Le Spectre, pour William Shakspeare, n'est qu'un être moral; c'est l'Obsession!—Mais comme des myopes ne pourraient apercevoir des spectres qui ne s'agiteraient que dans les nuées, Shakspeare a accusé l'objectivité du fantôme; il en a exagéré la notion afin qu'elle pût être accessible au «Bon sens» de ses auditeurs. Si, d'ailleurs, il a voulu qu'Hamlet perçût réellement l'Ombre, s'il a pensé que cet effet dramatique frapperait et saisirait l'imagination de la foule, c'est parce qu'il était certain que chaque spectateur, dans le fantôme perçu par Hamlet, verrait le fantôme qui le hante lui-même, et saurait approprier les réponses à ses questions personnelles.
IV
Shakspeare avait si bien pensé de plus haut que l'esplanade d'Elseneur qu'il prend lui-même la parole, au milieu du drame,—et par la bouche d'Hamlet,—pour avertir la postérité.
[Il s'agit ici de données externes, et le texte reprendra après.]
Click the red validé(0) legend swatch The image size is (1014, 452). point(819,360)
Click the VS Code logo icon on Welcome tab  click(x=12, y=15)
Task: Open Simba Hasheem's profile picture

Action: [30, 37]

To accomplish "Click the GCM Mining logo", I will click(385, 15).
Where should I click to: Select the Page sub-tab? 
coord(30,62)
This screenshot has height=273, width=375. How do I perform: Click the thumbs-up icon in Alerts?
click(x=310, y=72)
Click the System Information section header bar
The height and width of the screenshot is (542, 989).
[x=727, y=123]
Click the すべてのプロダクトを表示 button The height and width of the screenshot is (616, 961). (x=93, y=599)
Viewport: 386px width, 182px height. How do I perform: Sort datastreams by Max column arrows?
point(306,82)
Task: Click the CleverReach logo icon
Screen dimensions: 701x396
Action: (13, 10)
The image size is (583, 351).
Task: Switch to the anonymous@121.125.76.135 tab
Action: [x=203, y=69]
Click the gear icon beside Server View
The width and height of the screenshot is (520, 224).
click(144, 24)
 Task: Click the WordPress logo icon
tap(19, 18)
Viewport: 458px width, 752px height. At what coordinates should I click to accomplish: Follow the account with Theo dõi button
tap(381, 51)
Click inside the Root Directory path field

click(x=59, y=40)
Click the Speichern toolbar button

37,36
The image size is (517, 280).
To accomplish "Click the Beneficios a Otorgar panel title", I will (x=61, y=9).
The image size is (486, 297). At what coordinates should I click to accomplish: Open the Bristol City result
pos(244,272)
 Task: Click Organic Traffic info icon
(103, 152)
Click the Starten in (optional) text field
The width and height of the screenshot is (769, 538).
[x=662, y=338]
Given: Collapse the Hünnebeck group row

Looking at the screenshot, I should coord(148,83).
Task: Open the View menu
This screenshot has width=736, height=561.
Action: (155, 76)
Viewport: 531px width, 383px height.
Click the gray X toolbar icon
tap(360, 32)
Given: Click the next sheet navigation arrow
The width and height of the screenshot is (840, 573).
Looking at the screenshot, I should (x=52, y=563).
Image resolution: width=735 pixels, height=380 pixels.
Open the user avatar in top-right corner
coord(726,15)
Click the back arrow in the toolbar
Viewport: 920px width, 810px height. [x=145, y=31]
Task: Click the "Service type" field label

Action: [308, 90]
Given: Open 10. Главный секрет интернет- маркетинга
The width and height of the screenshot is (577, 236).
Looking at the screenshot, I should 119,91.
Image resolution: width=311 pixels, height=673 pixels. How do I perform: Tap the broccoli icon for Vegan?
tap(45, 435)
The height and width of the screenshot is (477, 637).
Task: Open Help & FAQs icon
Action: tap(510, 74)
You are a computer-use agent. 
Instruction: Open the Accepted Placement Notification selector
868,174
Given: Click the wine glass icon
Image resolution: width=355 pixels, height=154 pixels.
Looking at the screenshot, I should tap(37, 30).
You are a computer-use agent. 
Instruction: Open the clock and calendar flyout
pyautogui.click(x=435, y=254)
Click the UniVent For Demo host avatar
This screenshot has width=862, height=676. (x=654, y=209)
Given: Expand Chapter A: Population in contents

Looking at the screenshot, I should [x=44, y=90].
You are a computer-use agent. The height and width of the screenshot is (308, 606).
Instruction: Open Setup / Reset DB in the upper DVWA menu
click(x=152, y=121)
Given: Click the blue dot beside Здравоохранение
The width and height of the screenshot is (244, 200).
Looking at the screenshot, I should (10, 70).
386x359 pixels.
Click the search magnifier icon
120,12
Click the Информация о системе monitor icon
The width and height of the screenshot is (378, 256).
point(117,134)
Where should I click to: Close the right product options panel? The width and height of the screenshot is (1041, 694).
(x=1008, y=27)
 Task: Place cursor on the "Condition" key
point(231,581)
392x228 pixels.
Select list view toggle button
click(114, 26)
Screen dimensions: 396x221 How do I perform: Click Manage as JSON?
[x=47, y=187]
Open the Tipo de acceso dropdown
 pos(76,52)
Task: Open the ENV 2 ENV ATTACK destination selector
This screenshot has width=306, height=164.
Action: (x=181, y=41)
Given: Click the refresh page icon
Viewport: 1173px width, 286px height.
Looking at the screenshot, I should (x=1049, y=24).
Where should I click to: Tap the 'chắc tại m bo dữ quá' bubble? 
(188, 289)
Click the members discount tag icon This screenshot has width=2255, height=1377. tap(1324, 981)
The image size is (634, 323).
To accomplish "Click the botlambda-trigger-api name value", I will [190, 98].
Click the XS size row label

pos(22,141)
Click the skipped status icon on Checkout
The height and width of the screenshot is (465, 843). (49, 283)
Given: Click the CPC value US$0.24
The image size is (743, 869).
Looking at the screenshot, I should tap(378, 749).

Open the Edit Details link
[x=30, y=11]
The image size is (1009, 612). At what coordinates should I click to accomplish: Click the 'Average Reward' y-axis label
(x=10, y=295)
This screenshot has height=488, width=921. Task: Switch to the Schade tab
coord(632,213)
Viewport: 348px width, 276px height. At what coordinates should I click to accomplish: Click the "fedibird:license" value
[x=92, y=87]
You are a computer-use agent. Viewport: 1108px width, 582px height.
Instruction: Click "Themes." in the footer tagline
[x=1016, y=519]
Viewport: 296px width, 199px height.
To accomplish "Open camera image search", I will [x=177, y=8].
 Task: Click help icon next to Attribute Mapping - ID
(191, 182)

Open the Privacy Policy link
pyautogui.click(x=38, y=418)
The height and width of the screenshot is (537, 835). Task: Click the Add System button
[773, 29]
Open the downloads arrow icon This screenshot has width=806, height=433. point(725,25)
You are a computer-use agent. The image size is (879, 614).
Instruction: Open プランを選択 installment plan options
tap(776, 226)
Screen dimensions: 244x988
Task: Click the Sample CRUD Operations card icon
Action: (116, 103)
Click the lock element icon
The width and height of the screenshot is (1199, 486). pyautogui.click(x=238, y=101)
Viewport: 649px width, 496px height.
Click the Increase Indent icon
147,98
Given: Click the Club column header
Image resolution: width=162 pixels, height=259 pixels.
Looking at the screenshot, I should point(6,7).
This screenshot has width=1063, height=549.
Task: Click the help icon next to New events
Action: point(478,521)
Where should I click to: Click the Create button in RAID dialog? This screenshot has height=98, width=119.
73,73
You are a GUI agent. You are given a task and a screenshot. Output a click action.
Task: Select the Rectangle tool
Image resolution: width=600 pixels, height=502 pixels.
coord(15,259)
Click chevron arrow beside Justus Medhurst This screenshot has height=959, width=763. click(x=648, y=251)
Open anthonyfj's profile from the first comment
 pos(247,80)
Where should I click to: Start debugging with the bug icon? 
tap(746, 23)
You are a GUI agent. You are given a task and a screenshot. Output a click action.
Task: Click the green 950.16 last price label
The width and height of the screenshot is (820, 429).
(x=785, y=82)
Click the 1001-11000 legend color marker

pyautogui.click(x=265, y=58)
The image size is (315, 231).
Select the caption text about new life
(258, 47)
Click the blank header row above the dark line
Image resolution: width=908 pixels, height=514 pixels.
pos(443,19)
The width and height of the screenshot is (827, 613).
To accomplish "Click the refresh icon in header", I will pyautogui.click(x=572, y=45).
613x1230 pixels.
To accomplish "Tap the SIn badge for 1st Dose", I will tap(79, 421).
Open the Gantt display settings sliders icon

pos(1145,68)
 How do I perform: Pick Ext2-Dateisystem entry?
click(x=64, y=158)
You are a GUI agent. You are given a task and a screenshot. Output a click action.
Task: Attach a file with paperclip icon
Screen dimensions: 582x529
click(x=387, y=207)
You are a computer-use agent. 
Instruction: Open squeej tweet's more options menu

En effet, le monologue: «Être ou n'être pas,» est un magnifique désaveu. Le Public, trouvant cela «profond», ne va pas plus loin,—et il lui semble naturel qu'Hamlet prononce des choses profondes; mais elles sont effectivement si profondes, ces choses, quelles rendraient inintelligible le personnage qui les avance, si c'était réellement lui qui les proférât.
«La Mort est un pays inconnu d'où nul pélerin n'a pu revenir encore,» s'écrie Hamlet, dans son soliloque métaphysique.
Ce qui nie absolument l'Apparition.
Et si l'on excuse la contradiction en prétendant que Hamlet cherche à se délivrer de l'obsession, à douter, nous répondrons que son doute ne porte jamais sur le Fantôme, mais sur la nature de ce Fantôme; il ajoute en effet plus tard:
«Si ce spectre, c'était—le Démon, qui voulût me tenter!... Il est facile de damner un cœur disposé à la mélancolie, et Satan est bien rusé».
Que l'on compare le mobile, l'horizon, l'esprit de ces phrases maladives avec ceux du monologue, et l'on verra que celui-ci n'a point de rapport avec le caractère superstitieux d'Hamlet; bien plus, qu'il est, à chaque parole, en contradiction avec le drame tout entier.
Et c'est bien là le dédain profond du Génie, qui, connaissant la foule, agit et parle sans entraves, s'adresse à ceux-là seuls qu'il aime, sans être aperçu ni entendu des autres spectateurs.